--- Material for this exercise Enclosed Below ---

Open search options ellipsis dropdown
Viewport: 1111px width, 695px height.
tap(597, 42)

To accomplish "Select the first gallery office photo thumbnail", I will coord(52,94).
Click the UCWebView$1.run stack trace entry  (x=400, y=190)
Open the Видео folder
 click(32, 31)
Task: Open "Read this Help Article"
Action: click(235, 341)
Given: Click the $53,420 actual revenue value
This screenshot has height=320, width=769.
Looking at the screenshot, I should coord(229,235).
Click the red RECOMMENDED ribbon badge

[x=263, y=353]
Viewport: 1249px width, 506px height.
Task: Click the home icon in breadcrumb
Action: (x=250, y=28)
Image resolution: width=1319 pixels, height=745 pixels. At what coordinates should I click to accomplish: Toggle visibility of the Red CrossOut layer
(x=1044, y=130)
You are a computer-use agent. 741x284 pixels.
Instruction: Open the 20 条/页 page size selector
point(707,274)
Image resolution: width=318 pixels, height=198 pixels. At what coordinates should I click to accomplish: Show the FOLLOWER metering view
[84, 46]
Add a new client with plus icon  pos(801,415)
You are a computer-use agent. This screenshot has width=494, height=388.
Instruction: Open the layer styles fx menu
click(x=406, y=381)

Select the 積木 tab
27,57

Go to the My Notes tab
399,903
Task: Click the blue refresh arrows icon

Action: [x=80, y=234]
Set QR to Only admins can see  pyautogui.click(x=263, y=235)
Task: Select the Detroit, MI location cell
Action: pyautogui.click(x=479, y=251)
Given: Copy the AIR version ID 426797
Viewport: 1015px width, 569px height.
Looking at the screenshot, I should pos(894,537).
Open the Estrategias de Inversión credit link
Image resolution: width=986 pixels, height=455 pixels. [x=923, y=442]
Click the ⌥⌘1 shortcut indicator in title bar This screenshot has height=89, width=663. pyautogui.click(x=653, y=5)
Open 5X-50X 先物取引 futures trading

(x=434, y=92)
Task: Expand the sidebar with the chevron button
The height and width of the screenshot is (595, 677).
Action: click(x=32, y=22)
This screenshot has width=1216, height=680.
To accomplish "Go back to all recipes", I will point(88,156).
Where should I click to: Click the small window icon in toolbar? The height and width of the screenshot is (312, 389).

--- End of Enclosed Material for this exercise ---

## [What is required]
Quote every line from the line containing "This screenshot has width=1216, height=680." through the closing line of the listing, including both.

## [Exercise solution]
This screenshot has width=1216, height=680.
To accomplish "Go back to all recipes", I will point(88,156).
Where should I click to: Click the small window icon in toolbar? The height and width of the screenshot is (312, 389).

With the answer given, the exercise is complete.